31 Bunun için uyanık durun. Üç yıl boyunca, aralıksız, gece gündüz demeden, gözyaşı dökerek her birinizi nasıl uyardığımı hatırlayın.
32 ‹‹Şimdi sizi Tanrıya ve Onun lütfunu bildiren söze emanet ediyorum. Bu söz, sizi ruhça geliştirecek ve kutsal kılınmış olan bütün insanlar arasında mirasa kavuşturacak güçtedir.
33 Ben hiç kimsenin altınına, gümüşüne ya da giysisine göz dikmedim.

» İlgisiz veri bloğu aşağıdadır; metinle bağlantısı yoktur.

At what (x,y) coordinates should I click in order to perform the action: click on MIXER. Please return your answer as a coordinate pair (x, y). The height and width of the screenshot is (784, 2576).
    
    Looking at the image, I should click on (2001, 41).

34 Siz de bilirsiniz ki, bu eller hem benim, hem de benimle birlikte olanların gereksinmelerini karşılamak için hizmet etmiştir.
35 Yaptığım her işte sizlere, böyle emek vererek güçsüzlere yardım etmemiz ve Rab İsanın, ‹Vermek, almaktan daha büyük mutluluktur› diyen sözünü unutmamamız gerektiğini gösterdim.››
36 Pavlus bu sözleri söyledikten sonra diz çöküp onlarla birlikte dua etti.
37 Sonra hepsi acı acı ağlayarak Pavlusun boynuna sarıldılar, onu öptüler.
38 Onları en çok üzen, ‹‹Yüzümü bir daha görmeyeceksiniz›› demesi oldu. Sonra onu gemiye kadar geçirdiler.